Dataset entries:
-=-=-
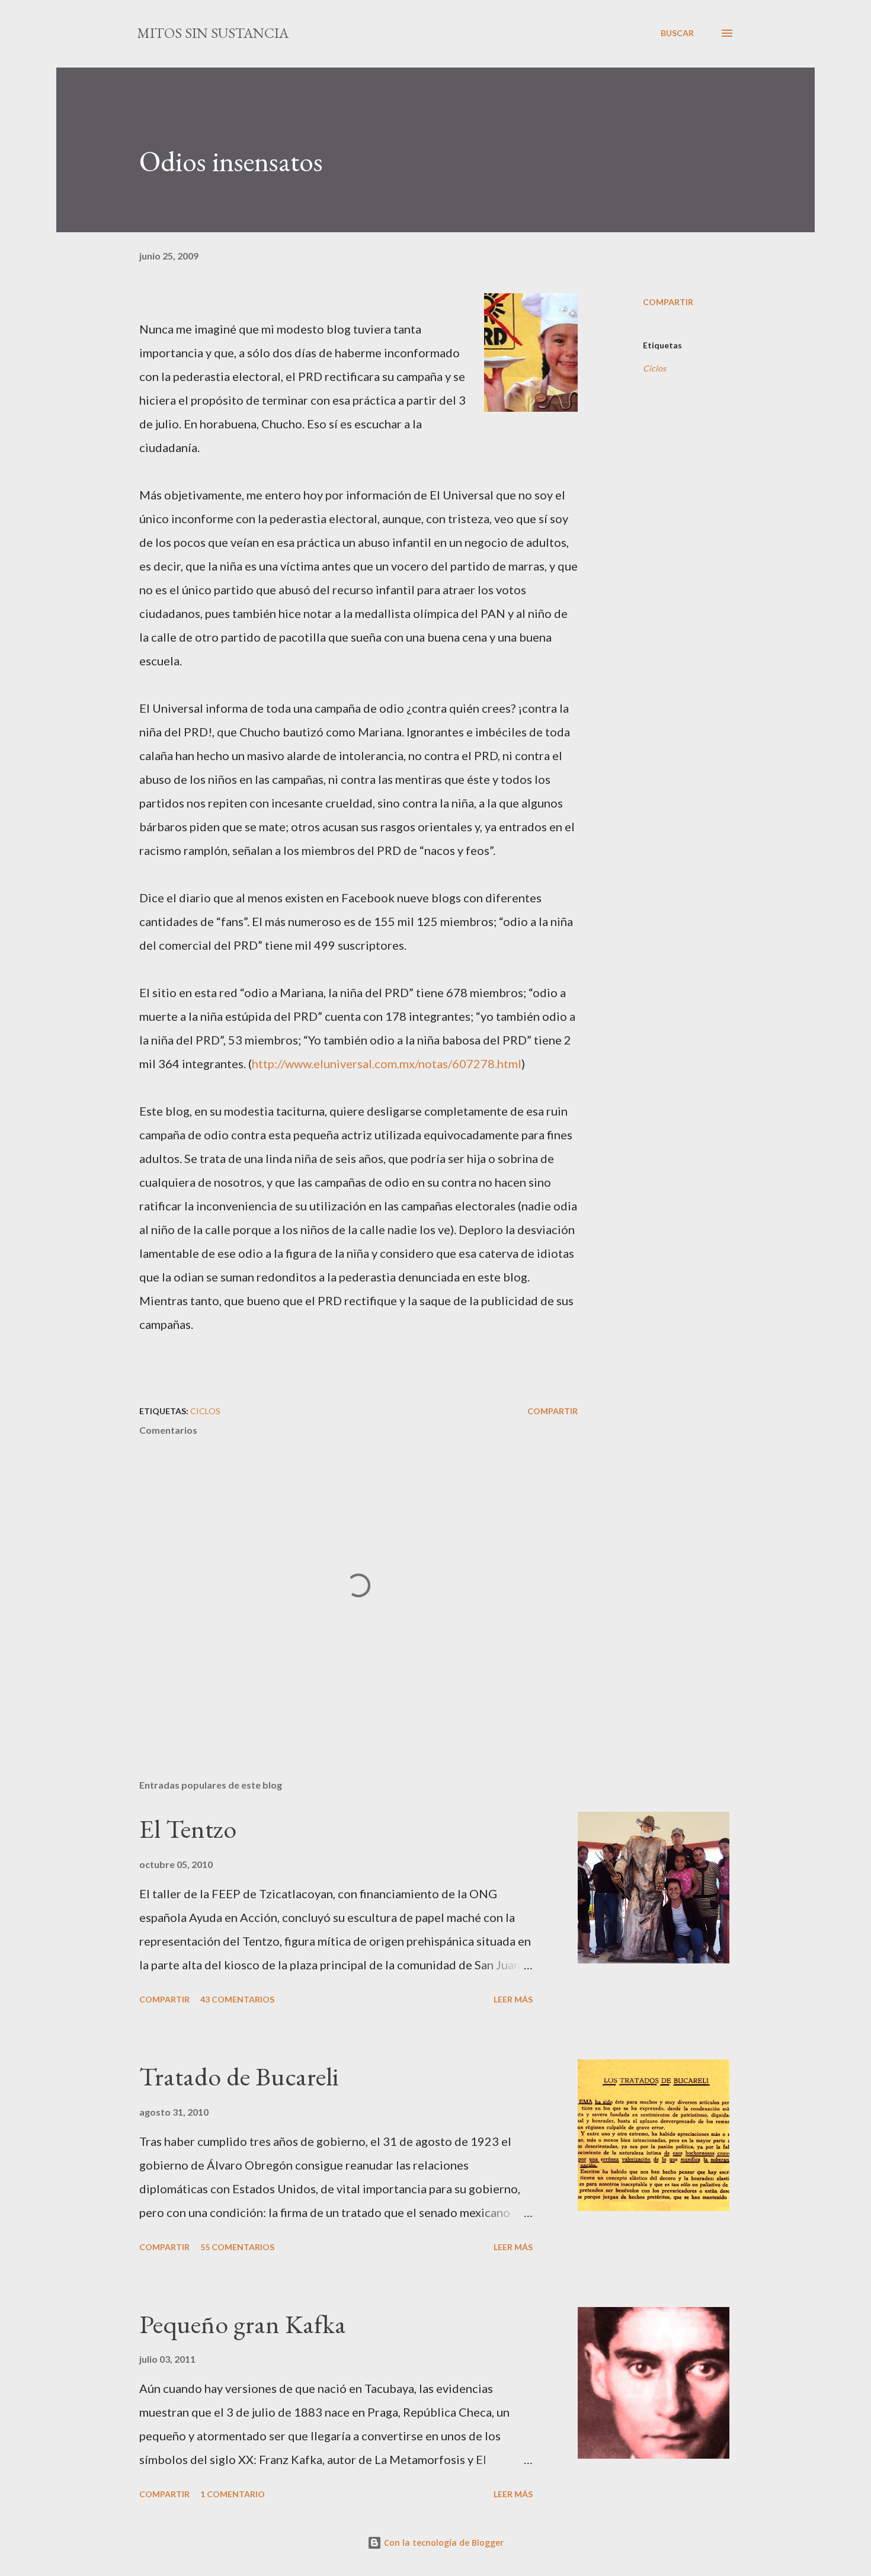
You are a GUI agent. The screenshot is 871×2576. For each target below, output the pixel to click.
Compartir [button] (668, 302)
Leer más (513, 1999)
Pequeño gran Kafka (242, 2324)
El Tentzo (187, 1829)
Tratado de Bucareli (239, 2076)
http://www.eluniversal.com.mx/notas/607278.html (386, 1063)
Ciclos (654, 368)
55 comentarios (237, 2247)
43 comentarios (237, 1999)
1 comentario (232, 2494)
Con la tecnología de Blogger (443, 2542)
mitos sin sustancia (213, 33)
-=-=-
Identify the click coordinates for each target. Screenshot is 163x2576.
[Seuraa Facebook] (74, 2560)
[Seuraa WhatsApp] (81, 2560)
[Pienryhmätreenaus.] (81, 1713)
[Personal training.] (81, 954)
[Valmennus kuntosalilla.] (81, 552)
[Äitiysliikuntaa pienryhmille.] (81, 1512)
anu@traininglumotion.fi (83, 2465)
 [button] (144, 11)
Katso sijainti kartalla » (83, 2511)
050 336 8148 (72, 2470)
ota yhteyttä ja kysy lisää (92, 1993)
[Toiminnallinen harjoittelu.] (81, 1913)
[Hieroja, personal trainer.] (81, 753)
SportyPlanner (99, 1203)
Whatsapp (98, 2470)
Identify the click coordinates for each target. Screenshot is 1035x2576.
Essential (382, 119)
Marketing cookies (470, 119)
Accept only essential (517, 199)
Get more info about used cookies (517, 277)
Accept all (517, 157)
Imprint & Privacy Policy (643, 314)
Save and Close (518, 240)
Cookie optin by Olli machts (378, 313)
-=-=-
TASK: Search the data for "coordinates". Copy every matching line.

RESULT FOR THIS EXERCISE:
Identify the click coordinates for each target. Screenshot is 163x2576.
Identify the click coordinates for each target. Screenshot is 1035x2576.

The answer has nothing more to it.